MW: I believe business is personal. I believe if you’re gonna entrust your vision and your ideas and all these things that you hold valuable to someone, why not have your companion or someone that you truly love and someone that truly loves you, and will hold you accountable and you can hold them accountable. It hasn’t hurt our relationship at all. It’s only elevated our love for each other. It’s only enhanced the dialog, and when we do have those arguments, when we do have those rough patches, we deal with these things. We can’t go on stage mad at each other. We can’t go into a practice mad at each other, and you don’t wanna go to bed mad at each other either. So, it heals. It puts us in a place of healing. 

How did you all get your song, “11:59,” featured in the Netflix movie Dude?

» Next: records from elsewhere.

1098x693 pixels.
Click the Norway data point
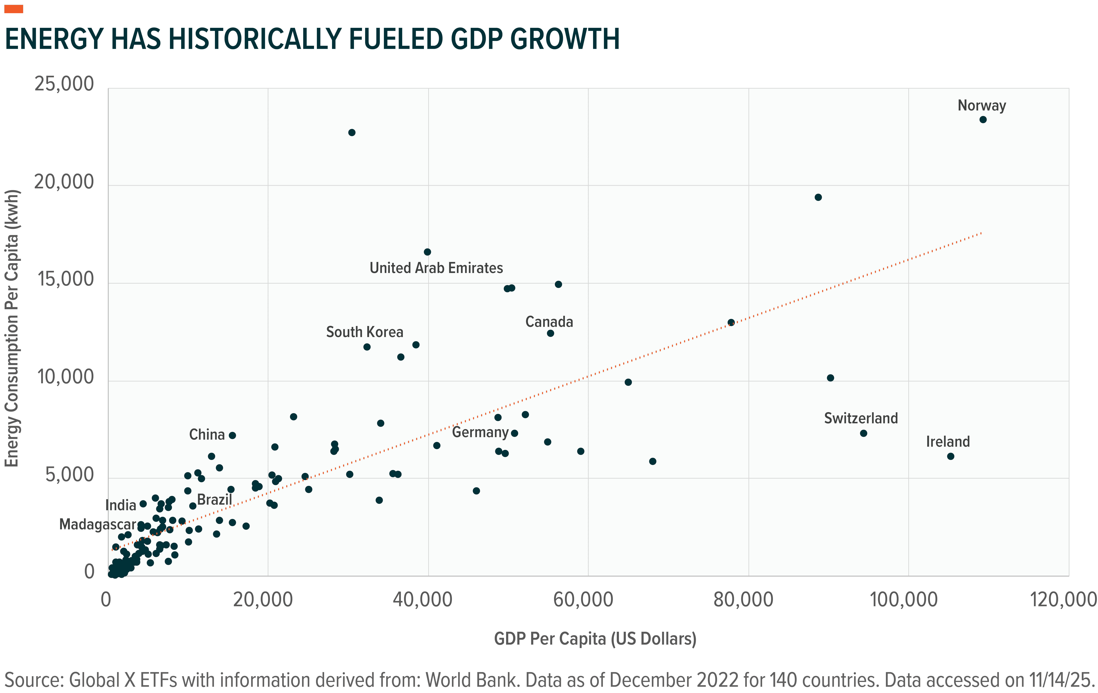(983, 119)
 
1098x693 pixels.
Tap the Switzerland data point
(863, 433)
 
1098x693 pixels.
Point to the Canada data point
(550, 333)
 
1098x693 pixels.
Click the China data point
(232, 435)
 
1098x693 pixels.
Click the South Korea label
(364, 332)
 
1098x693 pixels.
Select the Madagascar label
(97, 524)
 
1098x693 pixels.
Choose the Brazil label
(214, 500)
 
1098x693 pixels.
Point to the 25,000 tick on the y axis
(64, 84)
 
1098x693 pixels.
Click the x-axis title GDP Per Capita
(595, 639)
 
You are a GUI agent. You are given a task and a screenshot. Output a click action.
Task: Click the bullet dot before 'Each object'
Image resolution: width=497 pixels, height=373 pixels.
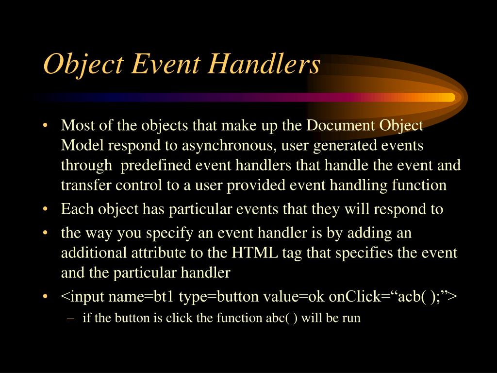click(45, 210)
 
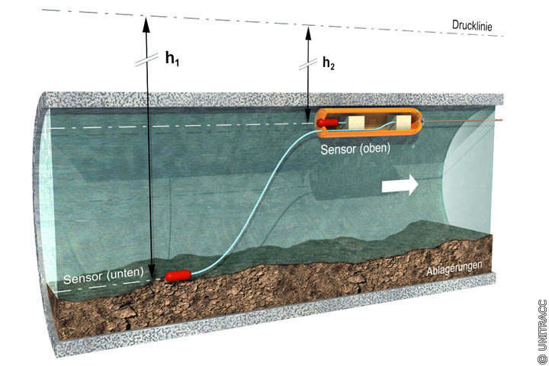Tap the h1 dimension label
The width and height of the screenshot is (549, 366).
pos(174,59)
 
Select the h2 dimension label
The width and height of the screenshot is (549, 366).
pos(328,64)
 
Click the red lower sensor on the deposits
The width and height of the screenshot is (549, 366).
pos(178,273)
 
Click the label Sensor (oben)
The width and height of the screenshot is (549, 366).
pos(355,149)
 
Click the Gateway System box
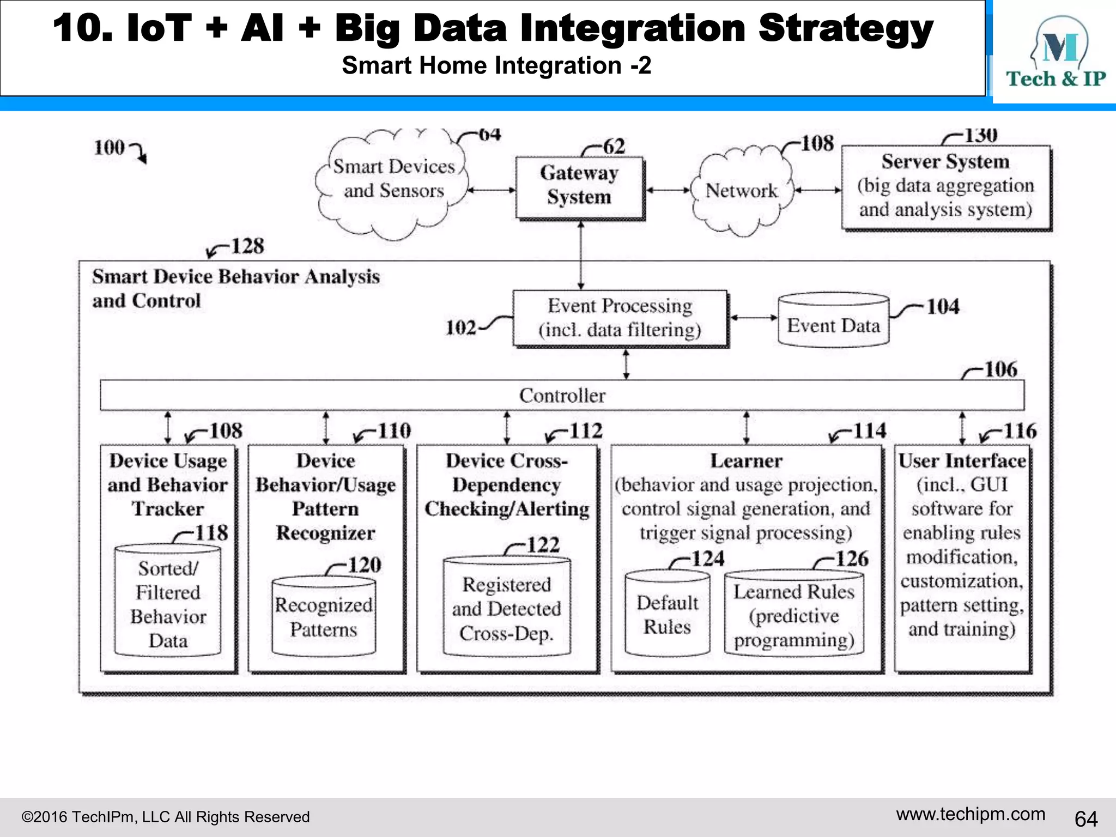(x=579, y=187)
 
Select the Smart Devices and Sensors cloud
(x=393, y=180)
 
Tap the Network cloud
(x=741, y=190)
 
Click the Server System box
(x=945, y=186)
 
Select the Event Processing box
(x=620, y=318)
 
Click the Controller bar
(x=562, y=395)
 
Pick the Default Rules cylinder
(x=667, y=614)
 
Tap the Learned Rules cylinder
(x=793, y=615)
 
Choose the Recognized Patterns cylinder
(x=323, y=617)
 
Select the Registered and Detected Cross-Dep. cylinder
(x=506, y=608)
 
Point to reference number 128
(x=247, y=246)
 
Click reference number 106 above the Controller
(x=1000, y=369)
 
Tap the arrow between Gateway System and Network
(x=668, y=190)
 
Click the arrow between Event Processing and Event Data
(x=754, y=318)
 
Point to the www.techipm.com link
(x=971, y=814)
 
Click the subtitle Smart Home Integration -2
(x=496, y=66)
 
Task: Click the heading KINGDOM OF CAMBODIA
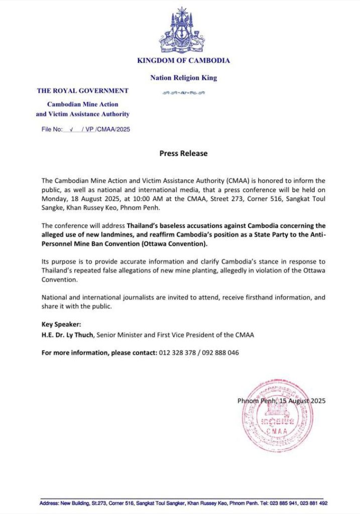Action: click(x=183, y=61)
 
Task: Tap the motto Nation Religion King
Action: click(x=183, y=78)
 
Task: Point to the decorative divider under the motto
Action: click(x=183, y=93)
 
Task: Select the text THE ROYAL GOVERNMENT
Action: click(x=83, y=91)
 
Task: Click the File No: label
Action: click(x=52, y=130)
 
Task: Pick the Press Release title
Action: click(x=183, y=154)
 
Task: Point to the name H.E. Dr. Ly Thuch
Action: click(x=68, y=335)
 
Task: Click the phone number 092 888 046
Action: click(x=220, y=353)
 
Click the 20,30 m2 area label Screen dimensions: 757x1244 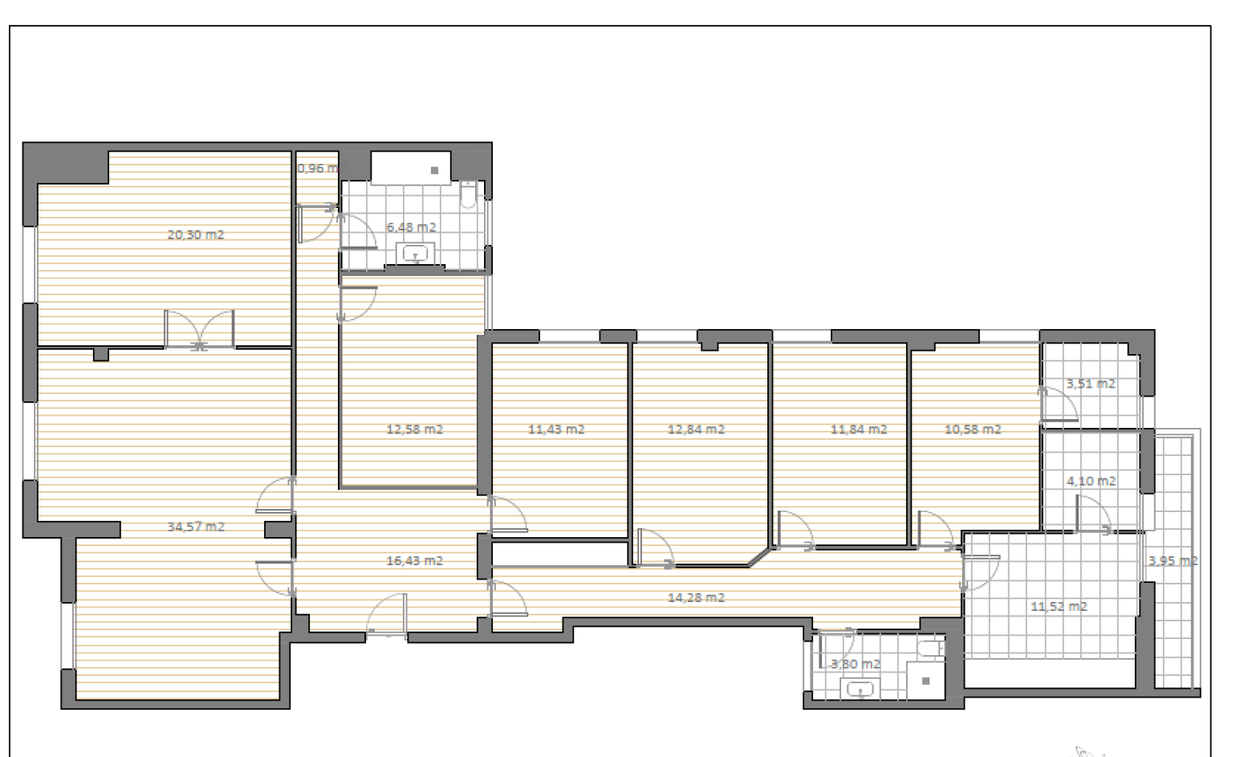195,234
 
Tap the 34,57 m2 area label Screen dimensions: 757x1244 195,527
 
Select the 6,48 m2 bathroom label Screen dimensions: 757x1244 411,227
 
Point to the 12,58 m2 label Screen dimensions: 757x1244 414,429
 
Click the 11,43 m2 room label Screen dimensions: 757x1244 556,429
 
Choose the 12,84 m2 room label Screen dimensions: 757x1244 696,429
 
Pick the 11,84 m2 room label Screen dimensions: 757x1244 858,429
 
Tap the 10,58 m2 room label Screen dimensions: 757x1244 973,429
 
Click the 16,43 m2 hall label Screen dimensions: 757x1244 414,560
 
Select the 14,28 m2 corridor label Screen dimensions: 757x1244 696,597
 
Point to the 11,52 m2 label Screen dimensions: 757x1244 1059,606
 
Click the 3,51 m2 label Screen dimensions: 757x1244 1091,384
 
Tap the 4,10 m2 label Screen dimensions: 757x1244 1091,481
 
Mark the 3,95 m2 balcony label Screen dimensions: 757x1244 1173,560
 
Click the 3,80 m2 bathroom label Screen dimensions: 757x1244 855,664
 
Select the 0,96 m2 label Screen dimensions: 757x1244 318,169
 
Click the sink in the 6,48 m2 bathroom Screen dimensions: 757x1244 415,254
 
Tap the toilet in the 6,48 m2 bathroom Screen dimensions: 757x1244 469,195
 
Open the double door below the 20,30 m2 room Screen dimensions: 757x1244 199,330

CK: As of right now, we don’t have management. All the success that BlaqueStone has is because of Marcus and me, and our team. So, we definitely have to shout out in whatever we put out because we wouldn’t be us without them. The Netflix thing happened because I’m one of those people that I’m always looking for ways to pitch BlaqueStone and who we are because I believe in our message. And what we have is very authentic. So, I’m always on LinkedIn, and I’m always trying to connect with people and reach out and build relationships. I wasn’t really getting hope, or anybody responding back, and then finally I reached out to somebody who worked at Sony, maybe a year prior to us even getting the deal, just to introduce myself and Blackstone and she really loved our music, and that she would keep us in mind. I thought I would never hear from her again. And maybe six to eight months later, she said that she remembered that it was the song she liked from us, and she thinks she has a project that she wants us to be on. Then that’s how it happened.